TASK DETAILS:
Can you swap "issuer link" for "issuer page" in the records from the line with "You are a computer-use agent. Viewport: 1024px" up to and including the line with "Image resolution: width=1296", and return only those lines with everything else unchanged?

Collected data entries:
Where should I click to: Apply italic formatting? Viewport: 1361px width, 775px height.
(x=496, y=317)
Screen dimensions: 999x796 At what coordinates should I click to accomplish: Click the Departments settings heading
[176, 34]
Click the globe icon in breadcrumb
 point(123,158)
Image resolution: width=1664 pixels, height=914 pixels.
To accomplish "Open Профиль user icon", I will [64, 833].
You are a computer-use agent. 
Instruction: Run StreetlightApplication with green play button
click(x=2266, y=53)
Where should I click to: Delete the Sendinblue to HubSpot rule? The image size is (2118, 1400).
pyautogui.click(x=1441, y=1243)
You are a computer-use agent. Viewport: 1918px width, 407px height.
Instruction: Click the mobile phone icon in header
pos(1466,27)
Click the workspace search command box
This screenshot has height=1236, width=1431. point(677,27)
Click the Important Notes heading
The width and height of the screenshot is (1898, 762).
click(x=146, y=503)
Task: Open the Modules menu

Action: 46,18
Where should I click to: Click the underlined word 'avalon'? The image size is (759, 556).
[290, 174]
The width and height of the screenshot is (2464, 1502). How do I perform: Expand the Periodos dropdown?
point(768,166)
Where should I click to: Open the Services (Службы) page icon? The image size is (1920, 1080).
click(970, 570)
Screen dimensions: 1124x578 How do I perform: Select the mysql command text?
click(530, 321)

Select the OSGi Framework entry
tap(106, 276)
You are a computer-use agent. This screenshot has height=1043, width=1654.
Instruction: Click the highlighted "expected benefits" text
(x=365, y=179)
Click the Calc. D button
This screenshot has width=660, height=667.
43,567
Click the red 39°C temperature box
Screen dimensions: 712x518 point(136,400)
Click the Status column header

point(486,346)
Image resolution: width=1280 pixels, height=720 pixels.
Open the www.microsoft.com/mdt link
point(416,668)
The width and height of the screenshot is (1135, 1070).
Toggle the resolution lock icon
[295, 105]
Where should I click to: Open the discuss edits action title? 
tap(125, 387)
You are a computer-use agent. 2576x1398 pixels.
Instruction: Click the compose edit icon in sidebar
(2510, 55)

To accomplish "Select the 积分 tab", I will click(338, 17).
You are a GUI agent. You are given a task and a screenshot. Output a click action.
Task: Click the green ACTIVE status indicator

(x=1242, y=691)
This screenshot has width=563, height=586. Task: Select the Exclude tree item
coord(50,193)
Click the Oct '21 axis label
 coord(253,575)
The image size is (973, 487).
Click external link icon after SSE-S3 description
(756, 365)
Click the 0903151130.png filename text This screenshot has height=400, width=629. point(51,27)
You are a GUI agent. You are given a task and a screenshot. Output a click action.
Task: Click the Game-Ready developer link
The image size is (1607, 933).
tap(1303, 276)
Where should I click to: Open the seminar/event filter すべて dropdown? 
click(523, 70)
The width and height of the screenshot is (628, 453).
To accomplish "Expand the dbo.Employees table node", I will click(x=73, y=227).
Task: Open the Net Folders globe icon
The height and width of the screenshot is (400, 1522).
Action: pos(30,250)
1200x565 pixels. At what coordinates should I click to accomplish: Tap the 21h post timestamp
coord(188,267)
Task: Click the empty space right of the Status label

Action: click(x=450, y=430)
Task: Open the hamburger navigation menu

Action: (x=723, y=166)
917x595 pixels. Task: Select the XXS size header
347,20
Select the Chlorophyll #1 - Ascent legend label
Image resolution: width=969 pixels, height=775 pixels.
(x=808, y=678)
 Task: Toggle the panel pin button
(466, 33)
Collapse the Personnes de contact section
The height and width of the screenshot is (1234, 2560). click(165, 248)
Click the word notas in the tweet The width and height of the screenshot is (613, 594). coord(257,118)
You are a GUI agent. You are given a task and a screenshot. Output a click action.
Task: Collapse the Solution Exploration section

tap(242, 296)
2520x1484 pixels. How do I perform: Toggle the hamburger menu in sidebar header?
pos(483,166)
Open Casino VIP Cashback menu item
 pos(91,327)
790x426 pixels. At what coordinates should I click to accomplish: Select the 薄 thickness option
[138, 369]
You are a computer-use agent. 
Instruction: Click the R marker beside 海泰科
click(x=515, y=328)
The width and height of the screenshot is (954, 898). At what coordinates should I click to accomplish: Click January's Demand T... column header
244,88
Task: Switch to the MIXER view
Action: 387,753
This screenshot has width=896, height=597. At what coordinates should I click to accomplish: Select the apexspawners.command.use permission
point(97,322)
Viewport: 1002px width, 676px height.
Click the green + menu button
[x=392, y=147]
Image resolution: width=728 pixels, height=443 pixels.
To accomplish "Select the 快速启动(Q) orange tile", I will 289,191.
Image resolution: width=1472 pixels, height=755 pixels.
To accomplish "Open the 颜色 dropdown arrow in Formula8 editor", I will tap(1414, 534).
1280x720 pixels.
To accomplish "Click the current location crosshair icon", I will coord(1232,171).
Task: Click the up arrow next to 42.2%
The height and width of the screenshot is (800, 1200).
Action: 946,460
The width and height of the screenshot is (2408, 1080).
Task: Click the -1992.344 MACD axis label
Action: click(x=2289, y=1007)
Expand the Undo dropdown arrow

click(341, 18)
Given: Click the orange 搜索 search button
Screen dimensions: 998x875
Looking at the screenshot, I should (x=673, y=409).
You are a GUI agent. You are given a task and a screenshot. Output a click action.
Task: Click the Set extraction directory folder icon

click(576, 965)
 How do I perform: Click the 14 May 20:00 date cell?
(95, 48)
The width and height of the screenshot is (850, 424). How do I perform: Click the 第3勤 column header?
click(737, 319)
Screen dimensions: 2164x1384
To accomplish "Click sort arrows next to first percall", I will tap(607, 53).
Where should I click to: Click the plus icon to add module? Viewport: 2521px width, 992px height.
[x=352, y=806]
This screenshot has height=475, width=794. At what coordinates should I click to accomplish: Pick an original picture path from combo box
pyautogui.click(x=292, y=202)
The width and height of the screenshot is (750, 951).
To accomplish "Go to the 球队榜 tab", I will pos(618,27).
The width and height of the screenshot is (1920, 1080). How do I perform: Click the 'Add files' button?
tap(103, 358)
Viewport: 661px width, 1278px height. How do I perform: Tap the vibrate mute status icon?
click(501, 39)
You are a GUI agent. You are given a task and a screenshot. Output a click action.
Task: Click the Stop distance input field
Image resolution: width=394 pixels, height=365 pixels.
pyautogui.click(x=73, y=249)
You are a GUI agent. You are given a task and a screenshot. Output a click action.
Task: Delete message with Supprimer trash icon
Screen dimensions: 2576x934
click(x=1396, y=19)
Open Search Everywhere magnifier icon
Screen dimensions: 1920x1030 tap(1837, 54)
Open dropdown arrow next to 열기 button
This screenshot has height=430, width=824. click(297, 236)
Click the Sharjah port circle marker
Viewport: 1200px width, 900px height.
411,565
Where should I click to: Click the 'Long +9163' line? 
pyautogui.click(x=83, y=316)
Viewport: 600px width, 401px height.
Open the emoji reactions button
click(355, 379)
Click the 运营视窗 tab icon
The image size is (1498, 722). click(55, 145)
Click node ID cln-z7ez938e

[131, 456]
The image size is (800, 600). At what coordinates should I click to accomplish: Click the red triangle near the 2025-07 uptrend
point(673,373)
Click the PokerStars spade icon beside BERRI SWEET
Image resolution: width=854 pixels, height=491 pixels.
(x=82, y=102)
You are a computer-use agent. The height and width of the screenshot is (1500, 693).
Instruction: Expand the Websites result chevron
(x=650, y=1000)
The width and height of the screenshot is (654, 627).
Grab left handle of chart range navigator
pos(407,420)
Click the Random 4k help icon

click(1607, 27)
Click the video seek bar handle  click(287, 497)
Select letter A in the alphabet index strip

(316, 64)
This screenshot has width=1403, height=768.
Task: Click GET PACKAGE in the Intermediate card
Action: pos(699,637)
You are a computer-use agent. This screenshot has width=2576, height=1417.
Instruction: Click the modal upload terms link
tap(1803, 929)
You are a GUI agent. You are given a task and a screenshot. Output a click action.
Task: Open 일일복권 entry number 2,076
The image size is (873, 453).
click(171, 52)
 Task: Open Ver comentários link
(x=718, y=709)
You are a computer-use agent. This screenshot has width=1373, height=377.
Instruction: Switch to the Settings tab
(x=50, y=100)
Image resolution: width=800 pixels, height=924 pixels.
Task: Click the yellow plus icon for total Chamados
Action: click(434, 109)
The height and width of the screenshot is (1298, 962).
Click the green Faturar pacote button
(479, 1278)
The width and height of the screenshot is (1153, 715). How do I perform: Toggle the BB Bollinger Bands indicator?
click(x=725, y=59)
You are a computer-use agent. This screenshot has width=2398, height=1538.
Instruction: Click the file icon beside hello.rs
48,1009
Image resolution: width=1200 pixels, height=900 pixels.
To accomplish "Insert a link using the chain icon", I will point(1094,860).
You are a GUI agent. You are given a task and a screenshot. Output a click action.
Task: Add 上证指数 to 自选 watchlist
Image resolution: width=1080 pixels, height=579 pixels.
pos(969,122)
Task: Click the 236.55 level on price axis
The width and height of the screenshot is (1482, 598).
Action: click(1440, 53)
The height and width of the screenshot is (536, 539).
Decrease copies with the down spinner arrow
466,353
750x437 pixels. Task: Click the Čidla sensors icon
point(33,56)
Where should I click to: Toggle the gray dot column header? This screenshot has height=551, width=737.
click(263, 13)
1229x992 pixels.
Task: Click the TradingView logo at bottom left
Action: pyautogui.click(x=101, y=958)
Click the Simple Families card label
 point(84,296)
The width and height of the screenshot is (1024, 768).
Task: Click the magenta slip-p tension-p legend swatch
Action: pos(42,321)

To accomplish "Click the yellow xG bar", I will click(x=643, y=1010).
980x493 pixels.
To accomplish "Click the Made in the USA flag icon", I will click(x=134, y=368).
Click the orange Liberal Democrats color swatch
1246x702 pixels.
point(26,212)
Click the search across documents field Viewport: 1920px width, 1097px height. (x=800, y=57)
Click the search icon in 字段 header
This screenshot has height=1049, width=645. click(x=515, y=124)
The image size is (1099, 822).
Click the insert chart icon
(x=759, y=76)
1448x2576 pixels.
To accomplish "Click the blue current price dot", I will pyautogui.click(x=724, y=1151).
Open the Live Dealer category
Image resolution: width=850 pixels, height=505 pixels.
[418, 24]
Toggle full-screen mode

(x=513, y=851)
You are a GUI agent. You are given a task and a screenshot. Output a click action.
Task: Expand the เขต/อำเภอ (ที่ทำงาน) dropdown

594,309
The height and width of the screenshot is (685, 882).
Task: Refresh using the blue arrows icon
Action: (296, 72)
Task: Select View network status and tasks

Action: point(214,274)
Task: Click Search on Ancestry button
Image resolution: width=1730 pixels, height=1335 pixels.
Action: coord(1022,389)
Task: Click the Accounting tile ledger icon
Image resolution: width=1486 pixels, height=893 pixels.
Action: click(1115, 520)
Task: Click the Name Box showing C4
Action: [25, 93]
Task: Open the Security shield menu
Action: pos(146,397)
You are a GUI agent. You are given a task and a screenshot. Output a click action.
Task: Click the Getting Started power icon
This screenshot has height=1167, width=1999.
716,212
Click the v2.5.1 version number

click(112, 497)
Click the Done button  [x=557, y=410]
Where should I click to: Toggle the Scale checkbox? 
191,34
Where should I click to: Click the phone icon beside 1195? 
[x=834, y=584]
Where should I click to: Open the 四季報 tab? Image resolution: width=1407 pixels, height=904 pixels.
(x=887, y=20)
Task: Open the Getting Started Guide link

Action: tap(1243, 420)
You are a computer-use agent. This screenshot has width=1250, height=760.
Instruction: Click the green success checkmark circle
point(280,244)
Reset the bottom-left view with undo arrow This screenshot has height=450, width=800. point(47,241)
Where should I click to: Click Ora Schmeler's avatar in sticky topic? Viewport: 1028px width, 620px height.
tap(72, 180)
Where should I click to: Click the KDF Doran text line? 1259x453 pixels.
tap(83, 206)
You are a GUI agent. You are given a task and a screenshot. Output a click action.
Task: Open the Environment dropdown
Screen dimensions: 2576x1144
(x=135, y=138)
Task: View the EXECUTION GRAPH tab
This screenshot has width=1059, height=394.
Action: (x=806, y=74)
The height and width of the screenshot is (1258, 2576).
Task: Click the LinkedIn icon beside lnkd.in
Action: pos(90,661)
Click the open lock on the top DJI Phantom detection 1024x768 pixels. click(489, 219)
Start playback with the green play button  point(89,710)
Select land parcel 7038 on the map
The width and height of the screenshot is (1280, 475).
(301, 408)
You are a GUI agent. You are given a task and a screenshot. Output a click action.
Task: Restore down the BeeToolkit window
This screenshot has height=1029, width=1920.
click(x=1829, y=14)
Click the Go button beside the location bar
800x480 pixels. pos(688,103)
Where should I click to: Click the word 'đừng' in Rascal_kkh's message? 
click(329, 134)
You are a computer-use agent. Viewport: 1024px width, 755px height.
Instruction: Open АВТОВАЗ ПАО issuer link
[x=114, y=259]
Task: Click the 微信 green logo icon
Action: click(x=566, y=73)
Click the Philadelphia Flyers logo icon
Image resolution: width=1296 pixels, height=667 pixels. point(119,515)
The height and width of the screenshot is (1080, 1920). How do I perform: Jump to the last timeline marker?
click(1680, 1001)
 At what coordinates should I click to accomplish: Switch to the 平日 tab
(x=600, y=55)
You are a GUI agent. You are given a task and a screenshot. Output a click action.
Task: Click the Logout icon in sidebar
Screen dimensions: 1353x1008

RESPONSE TO THE EXERCISE:
You are a computer-use agent. Viewport: 1024px width, 755px height.
Instruction: Open АВТОВАЗ ПАО issuer page
[x=114, y=259]
Task: Click the 微信 green logo icon
Action: click(x=566, y=73)
Click the Philadelphia Flyers logo icon
Image resolution: width=1296 pixels, height=667 pixels. point(119,515)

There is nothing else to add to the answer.